■ Problem to solve:
Would you output the whole of the data exactly?

[Dataset records]
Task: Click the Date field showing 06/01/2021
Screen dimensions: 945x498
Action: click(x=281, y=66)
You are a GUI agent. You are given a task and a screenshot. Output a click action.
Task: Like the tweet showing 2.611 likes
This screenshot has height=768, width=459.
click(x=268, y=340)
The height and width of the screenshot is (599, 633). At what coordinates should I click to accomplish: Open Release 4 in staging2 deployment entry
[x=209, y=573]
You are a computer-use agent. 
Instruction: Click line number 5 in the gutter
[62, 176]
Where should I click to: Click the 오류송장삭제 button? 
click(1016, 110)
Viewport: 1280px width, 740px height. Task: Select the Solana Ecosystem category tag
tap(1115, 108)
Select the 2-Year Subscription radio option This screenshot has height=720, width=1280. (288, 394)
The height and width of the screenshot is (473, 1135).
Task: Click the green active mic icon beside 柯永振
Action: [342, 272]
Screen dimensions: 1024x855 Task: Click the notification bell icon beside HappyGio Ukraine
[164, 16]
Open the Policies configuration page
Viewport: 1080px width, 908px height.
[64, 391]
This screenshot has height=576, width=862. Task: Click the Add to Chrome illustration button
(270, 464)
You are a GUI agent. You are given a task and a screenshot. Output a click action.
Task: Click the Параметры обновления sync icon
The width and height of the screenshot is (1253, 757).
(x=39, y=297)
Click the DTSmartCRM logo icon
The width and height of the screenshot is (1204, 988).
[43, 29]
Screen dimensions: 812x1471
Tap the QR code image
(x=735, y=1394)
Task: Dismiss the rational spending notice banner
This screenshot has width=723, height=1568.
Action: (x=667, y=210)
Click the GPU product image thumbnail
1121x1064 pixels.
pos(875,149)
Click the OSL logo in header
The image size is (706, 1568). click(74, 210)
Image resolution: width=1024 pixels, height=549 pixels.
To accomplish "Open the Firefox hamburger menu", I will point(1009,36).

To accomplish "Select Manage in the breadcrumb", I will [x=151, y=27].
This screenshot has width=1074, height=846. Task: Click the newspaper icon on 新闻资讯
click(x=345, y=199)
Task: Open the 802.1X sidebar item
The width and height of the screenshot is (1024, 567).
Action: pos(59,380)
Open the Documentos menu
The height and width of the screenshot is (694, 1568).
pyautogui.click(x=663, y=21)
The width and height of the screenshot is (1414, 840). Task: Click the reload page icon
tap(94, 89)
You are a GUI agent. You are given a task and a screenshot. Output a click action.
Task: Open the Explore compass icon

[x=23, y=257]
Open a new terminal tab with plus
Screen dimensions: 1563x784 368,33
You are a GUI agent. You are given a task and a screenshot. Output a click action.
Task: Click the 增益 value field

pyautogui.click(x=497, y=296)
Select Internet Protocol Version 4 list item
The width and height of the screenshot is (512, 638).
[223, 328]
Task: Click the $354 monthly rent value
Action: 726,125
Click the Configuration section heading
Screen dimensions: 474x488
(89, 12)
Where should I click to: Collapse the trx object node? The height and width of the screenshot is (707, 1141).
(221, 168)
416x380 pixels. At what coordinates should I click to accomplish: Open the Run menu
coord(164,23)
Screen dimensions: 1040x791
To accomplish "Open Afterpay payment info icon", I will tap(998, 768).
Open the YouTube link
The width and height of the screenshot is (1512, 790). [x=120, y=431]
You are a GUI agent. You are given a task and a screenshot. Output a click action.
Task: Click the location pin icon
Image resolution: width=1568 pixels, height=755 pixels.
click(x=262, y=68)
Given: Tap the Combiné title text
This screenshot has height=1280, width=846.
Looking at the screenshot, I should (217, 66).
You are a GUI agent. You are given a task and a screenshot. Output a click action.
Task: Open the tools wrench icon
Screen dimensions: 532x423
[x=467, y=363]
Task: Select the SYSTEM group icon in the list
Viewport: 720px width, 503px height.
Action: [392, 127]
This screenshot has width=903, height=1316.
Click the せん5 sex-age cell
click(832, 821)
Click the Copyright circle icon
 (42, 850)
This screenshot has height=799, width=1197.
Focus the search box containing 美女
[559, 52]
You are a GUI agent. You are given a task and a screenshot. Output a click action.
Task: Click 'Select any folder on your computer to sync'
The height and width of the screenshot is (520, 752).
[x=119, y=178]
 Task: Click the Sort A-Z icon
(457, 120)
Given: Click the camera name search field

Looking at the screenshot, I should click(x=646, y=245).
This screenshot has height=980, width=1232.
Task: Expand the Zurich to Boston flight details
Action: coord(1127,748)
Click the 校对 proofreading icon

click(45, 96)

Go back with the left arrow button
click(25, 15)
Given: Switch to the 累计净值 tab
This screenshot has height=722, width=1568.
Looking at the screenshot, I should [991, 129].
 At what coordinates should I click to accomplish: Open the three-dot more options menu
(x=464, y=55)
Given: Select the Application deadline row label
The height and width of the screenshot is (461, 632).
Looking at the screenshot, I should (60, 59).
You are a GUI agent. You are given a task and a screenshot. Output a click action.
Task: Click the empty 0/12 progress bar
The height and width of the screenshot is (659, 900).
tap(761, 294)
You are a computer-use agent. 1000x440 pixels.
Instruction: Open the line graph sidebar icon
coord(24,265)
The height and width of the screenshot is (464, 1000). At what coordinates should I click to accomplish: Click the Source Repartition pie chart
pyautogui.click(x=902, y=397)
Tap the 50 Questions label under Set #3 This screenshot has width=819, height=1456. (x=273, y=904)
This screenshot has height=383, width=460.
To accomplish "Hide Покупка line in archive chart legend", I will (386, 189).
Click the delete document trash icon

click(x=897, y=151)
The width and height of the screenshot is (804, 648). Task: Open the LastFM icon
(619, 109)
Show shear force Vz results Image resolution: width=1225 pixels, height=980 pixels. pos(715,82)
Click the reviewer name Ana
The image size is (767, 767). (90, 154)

■ Answer space:
Task: Click the Date field showing 06/01/2021
Screen dimensions: 945x498
Action: click(x=281, y=66)
You are a GUI agent. You are given a task and a screenshot. Output a click action.
Task: Like the tweet showing 2.611 likes
This screenshot has height=768, width=459.
click(x=268, y=340)
The height and width of the screenshot is (599, 633). At what coordinates should I click to accomplish: Open Release 4 in staging2 deployment entry
[x=209, y=573]
You are a computer-use agent. 
Instruction: Click line number 5 in the gutter
[62, 176]
Where should I click to: Click the 오류송장삭제 button? 
click(1016, 110)
Viewport: 1280px width, 740px height. Task: Select the Solana Ecosystem category tag
tap(1115, 108)
Select the 2-Year Subscription radio option This screenshot has height=720, width=1280. (288, 394)
The height and width of the screenshot is (473, 1135).
Task: Click the green active mic icon beside 柯永振
Action: [342, 272]
Screen dimensions: 1024x855 Task: Click the notification bell icon beside HappyGio Ukraine
[164, 16]
Open the Policies configuration page
Viewport: 1080px width, 908px height.
[64, 391]
This screenshot has height=576, width=862. Task: Click the Add to Chrome illustration button
(270, 464)
You are a GUI agent. You are given a task and a screenshot. Output a click action.
Task: Click the Параметры обновления sync icon
The width and height of the screenshot is (1253, 757).
(x=39, y=297)
Click the DTSmartCRM logo icon
The width and height of the screenshot is (1204, 988).
[43, 29]
Screen dimensions: 812x1471
Tap the QR code image
(x=735, y=1394)
Task: Dismiss the rational spending notice banner
This screenshot has width=723, height=1568.
Action: (x=667, y=210)
Click the GPU product image thumbnail
1121x1064 pixels.
pos(875,149)
Click the OSL logo in header
The image size is (706, 1568). click(74, 210)
Image resolution: width=1024 pixels, height=549 pixels.
To accomplish "Open the Firefox hamburger menu", I will point(1009,36).

To accomplish "Select Manage in the breadcrumb", I will [x=151, y=27].
This screenshot has width=1074, height=846. Task: Click the newspaper icon on 新闻资讯
click(x=345, y=199)
Task: Open the 802.1X sidebar item
The width and height of the screenshot is (1024, 567).
Action: pos(59,380)
Open the Documentos menu
The height and width of the screenshot is (694, 1568).
pyautogui.click(x=663, y=21)
The width and height of the screenshot is (1414, 840). Task: Click the reload page icon
tap(94, 89)
You are a GUI agent. You are given a task and a screenshot. Output a click action.
Task: Open the Explore compass icon

[x=23, y=257]
Open a new terminal tab with plus
Screen dimensions: 1563x784 368,33
You are a GUI agent. You are given a task and a screenshot. Output a click action.
Task: Click the 增益 value field

pyautogui.click(x=497, y=296)
Select Internet Protocol Version 4 list item
The width and height of the screenshot is (512, 638).
[223, 328]
Task: Click the $354 monthly rent value
Action: 726,125
Click the Configuration section heading
Screen dimensions: 474x488
(89, 12)
Where should I click to: Collapse the trx object node? The height and width of the screenshot is (707, 1141).
(221, 168)
416x380 pixels. At what coordinates should I click to accomplish: Open the Run menu
coord(164,23)
Screen dimensions: 1040x791
To accomplish "Open Afterpay payment info icon", I will tap(998, 768).
Open the YouTube link
The width and height of the screenshot is (1512, 790). [x=120, y=431]
You are a GUI agent. You are given a task and a screenshot. Output a click action.
Task: Click the location pin icon
Image resolution: width=1568 pixels, height=755 pixels.
click(x=262, y=68)
Given: Tap the Combiné title text
This screenshot has height=1280, width=846.
Looking at the screenshot, I should (217, 66).
You are a GUI agent. You are given a task and a screenshot. Output a click action.
Task: Open the tools wrench icon
Screen dimensions: 532x423
[x=467, y=363]
Task: Select the SYSTEM group icon in the list
Viewport: 720px width, 503px height.
Action: [392, 127]
This screenshot has width=903, height=1316.
Click the せん5 sex-age cell
click(832, 821)
Click the Copyright circle icon
 (42, 850)
This screenshot has height=799, width=1197.
Focus the search box containing 美女
[559, 52]
You are a GUI agent. You are given a task and a screenshot. Output a click action.
Task: Click 'Select any folder on your computer to sync'
The height and width of the screenshot is (520, 752).
[x=119, y=178]
 Task: Click the Sort A-Z icon
(457, 120)
Given: Click the camera name search field

Looking at the screenshot, I should click(x=646, y=245).
This screenshot has height=980, width=1232.
Task: Expand the Zurich to Boston flight details
Action: coord(1127,748)
Click the 校对 proofreading icon

click(45, 96)

Go back with the left arrow button
click(25, 15)
Given: Switch to the 累计净值 tab
This screenshot has height=722, width=1568.
Looking at the screenshot, I should [991, 129].
 At what coordinates should I click to accomplish: Open the three-dot more options menu
(x=464, y=55)
Given: Select the Application deadline row label
The height and width of the screenshot is (461, 632).
Looking at the screenshot, I should (60, 59).
You are a GUI agent. You are given a task and a screenshot. Output a click action.
Task: Click the empty 0/12 progress bar
The height and width of the screenshot is (659, 900).
tap(761, 294)
You are a computer-use agent. 1000x440 pixels.
Instruction: Open the line graph sidebar icon
coord(24,265)
The height and width of the screenshot is (464, 1000). At what coordinates should I click to accomplish: Click the Source Repartition pie chart
pyautogui.click(x=902, y=397)
Tap the 50 Questions label under Set #3 This screenshot has width=819, height=1456. (x=273, y=904)
This screenshot has height=383, width=460.
To accomplish "Hide Покупка line in archive chart legend", I will (386, 189).
Click the delete document trash icon

click(x=897, y=151)
The width and height of the screenshot is (804, 648). Task: Open the LastFM icon
(619, 109)
Show shear force Vz results Image resolution: width=1225 pixels, height=980 pixels. pos(715,82)
Click the reviewer name Ana
The image size is (767, 767). (90, 154)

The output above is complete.